European banks are finally realizing the magnitude of the revised Directive on Payment Services (PSD2), which will force them to provide account information to third parties via Application Programming Interfaces (APIs) that cut out transaction intermediaries.
PSD2 aims to:
- standardize and make interoperable card, online and mobile payments
- reduce entry barriers for card & online payments
- align charging and steering practices across the EU
- regulate emerging payment services
With this revised directive, existing (forward-thinking) banking players and newcomers will suddenly be able to gather account information from multiple banks in a single app. The reason why this is a big deal is because banks could potentially degenerate into mere “dumb pipes” unless they leverage their brands, client bases and compliance experience to become the aggregators of choice.
What impacts will PSD2 have on the competitive dynamics of retail banking?

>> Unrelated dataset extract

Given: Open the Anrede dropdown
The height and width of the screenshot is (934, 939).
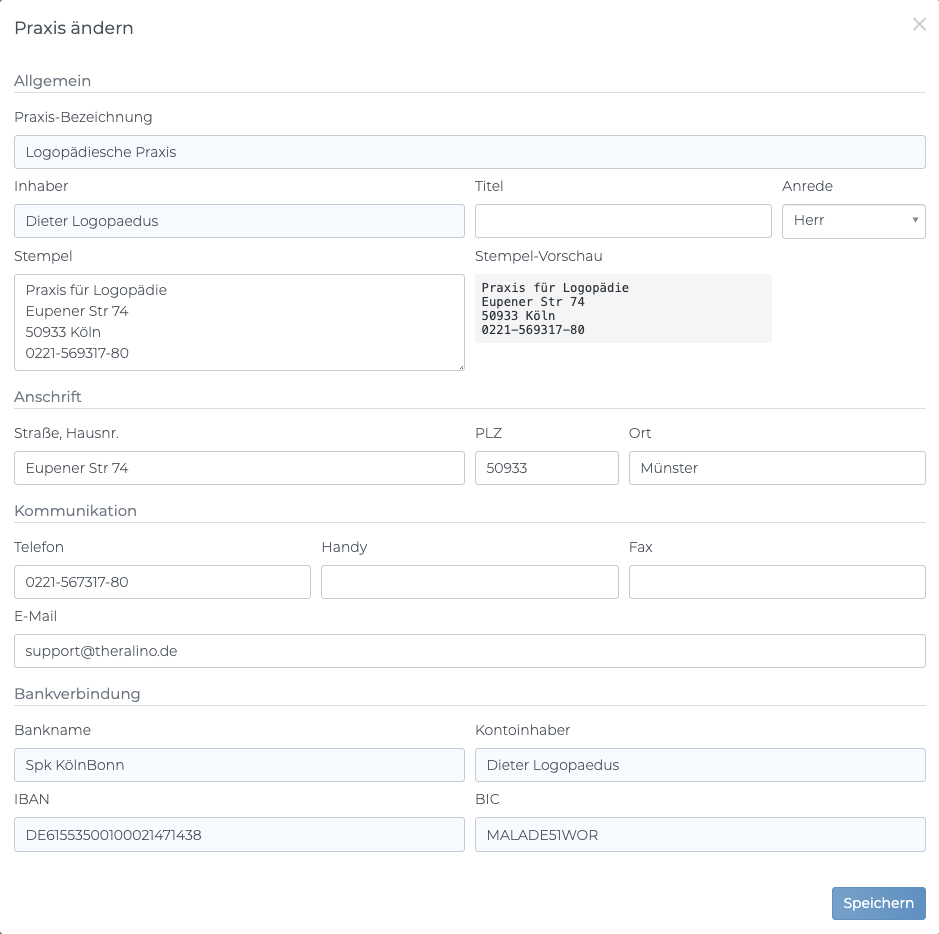Looking at the screenshot, I should (x=853, y=221).
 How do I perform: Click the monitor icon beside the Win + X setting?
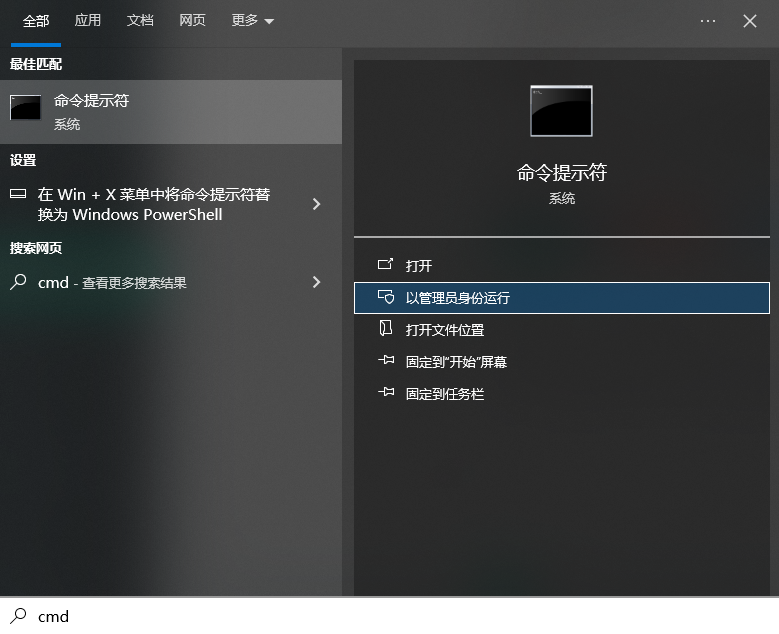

PSD2 will open the banks’ doors to new competitors - both FIs and non-FIs. This will put much more pressure on existing banks to keep the ownership of their existing customers via their digital channels, both online and mobile.
By letting any authorized Third Party Provider (TPP) access customer banking data and payment services, competition from non-FIs is practically assured and the use of existing digital channels won't be the only way to bank anymore.
Are the banks reacting appropriately? Could widespread uptake of account aggregation undermine customer loyalty?
Basically the banks have to decide: “Are we going to eat or be eaten?”
PSD2 represents a lucrative opportunity for new entrants to capture banks' existing customers. If the user experience within these newcomers’ digital channels is even slightly better than that of the bank, users will only rely on a bank based on the API services they can provide to the user's preferred mobile banking app (which has probably already been built by a TPP).
How would you advise retail banks to communicate the security of account aggregation?
Since banks will be the owners of the APIs which need to be built under PSD2 standards even for the provision of minimum required services, security is unlikely to be the issue of highest concern for banks, given the fact that they must follow and comply with the high security standards and they are used to anyway. Compliance and security is where banks have the upper hand when it comes to PSD2. For FinTechs it's a different story.
Does PSD2 pose any risks for FinTech providers?
In the rush to anticipate this updated directive, FinTech companies might overlook the security issues that are a mandatory requirement for banks under PSD2 as I just mentioned. Badly managed, the API economy could result in security gaps, and a consequent consumer backlash against FinTechs.
To sum up about PSD2, banks should see APIs as an opportunity to differentiate their value-added services against competitors. If Bank X is able to offer more value through an open API, they position themselves as the preferred banking partner for all these new non-Fis (FinTech) competitors that will arise.
Banks will no longer be the only provider of financial customer experiences, so they need to make sure others can offer all their banking services in an efficient and secure way.